Republican presidential candidate Mitt Romney was dogged by his videotaped remarks about 47 percent of Americans. Bill Clinton, it turns out, had a connection to that video.
Republican presidential candidate Mitt Romney was dogged by his videotaped remarks about 47 percent of Americans. Bill Clinton, it turns out, had a connection to that video.
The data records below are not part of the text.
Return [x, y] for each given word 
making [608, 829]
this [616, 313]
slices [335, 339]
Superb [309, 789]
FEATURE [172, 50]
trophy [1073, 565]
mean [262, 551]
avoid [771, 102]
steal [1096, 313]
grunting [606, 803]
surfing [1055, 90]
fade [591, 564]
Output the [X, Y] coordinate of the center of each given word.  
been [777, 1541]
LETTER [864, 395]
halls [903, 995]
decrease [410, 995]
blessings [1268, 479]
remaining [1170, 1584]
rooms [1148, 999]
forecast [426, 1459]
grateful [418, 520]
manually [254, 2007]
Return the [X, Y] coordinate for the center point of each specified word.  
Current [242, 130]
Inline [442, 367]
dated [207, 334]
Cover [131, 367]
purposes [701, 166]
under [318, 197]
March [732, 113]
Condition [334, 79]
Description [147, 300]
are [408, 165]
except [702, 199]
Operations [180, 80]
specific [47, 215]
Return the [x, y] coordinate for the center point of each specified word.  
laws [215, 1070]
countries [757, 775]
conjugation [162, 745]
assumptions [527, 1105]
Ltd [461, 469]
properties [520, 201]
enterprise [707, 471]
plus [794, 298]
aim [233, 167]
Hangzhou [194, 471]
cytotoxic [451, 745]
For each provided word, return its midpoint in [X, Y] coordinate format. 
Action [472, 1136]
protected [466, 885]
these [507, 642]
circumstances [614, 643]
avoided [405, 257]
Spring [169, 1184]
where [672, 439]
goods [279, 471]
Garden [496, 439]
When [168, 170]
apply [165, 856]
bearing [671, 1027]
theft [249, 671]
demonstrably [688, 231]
Bill Clinton won the presidential election for Barack Obama. But it wasn’t his masterful Democratic National Convention speech or the advice he offered the president’s reelection campaign. Clinton, it turns out, inspired the man who filmed Mitt Romney’s infamous and game-changing 47 percent comments. Scott Prouty, who tended bar for a company that catered to a high-end clientele, had previously worked at a fundraiser at a home where Clinton spoke. After Clinton addressed guests, Prouty recalled, the former president came back to the kitchen and thanked the staff. He shook hands, took photos, signed autographs, and praised the meal. When Prouty learned he would be working at Romney’s fundraiser, his first thought was to bring his camera, in case he had a chance to get a photo with the presidential candidate. He got more than he bargained for. Huffington Post, 3-13-13. Prouty goes into detail about how he got his film the recognition that made it a factor in the election. Huffington Post, 3-13-13.

To Think About

Seattle’s low-stakes testing trap

Those with a mind for controversy or whimsy may recall the outrage last year over a certain talking pineapple on the New York State eighth-grade reading exam. The pineapple passage was sliced, diced, and served up as an example of all that is wrong with standardized testing. The current obsession with testing (and pineapples) belongs to the standards movement, which began in the 1980s. Now, one of its battles is being fought in Seattle, where, in December, teachers at Garfield High School voted to boycott the Northwest Evaluation Association’s Measures of Academic Progress (MAP) exam. When students are forced to take an exam like the MAP two or three times a year so that they can be better prepared for other, more important exams, the assessment is no longer a partner to curriculum. The assessment has become the curriculum. New Yorker, 3-12-13.